Your eyes might pop at this figure, but research shows that the average American is exposed to 10,000 ads every day!
Whether it’s a live TV stream, a radio show, or even a good, old fashioned billboard, we face a bombardment of ads and promotions whichever way we turn. But have you ever stopped and wondered where all this attention grabbing media originates? Who strategized the concept behind that ad? And how did the idea become a reality?
Ready to take a deep dive into digital media buying? By the time you’re finished reading this, you’ll be able to explain exactly what media buying is and how it works.
What is media buying in marketing?
Media buying is the process of purchasing ad space, whether on an online platform or on a more traditional space like print ads in a newspaper. Media buying can also be defined as the art of gaining the most publicity for the lowest prices.
Using a real-to-life scenario, we’ll dissect the media buying process:
Men’s Alley is a fictitious men’s clothing company, specializing in designer, high-end ties. They are about to receive a new delivery of highly fashionable ties and want to gain as many customers as possible. To achieve this, they need to advertise.
Sometimes, Men’s Alley advertises through the local fashion magazine, but since the goal here is to gain a serious amount of publicity, Men’s Alley’s sales rep is going to enlist the help of a media buying agency.

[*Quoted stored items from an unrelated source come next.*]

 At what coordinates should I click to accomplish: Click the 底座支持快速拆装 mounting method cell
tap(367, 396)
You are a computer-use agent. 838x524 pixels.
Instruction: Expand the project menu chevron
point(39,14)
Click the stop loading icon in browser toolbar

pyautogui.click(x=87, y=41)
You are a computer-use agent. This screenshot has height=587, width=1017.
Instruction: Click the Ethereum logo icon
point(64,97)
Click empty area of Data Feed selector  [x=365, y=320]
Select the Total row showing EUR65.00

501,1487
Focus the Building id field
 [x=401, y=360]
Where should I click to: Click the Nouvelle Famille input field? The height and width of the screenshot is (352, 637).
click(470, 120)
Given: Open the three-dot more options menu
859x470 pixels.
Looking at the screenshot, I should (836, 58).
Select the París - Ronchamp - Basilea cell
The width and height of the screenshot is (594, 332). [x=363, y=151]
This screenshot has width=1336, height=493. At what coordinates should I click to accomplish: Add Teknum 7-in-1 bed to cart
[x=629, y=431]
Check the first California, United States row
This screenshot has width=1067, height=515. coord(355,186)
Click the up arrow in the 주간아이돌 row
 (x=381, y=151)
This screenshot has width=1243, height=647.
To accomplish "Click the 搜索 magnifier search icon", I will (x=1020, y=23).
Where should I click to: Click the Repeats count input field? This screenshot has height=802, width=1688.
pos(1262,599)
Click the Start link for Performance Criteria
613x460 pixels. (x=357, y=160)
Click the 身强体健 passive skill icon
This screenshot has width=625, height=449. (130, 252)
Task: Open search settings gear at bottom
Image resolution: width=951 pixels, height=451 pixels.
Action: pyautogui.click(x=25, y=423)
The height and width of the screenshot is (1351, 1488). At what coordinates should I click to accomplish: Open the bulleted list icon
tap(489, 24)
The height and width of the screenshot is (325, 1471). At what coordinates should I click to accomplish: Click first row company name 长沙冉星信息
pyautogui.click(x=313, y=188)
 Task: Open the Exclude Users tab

This is a worthwhile step as a good media buying agency has existing relationships with media owners which can be used to land the best deals for clients. Well-established media buying agencies are also experts at finding the optimal advertising channel for their client’s particular needs.
The next stage involves a media planner. Media planners often work within media buying agencies, but there are plenty of specific media planning agencies out there too. In their role, the media planner will:
- Work with Men’s Alley to determine their advertising goals and budget.
- Define the target audience, in this case, young-middle aged, upper class males.
- Research the target audience’s media habits. This can include: web browsing, social media presence, most visited TV channels, and most listened to radio channels.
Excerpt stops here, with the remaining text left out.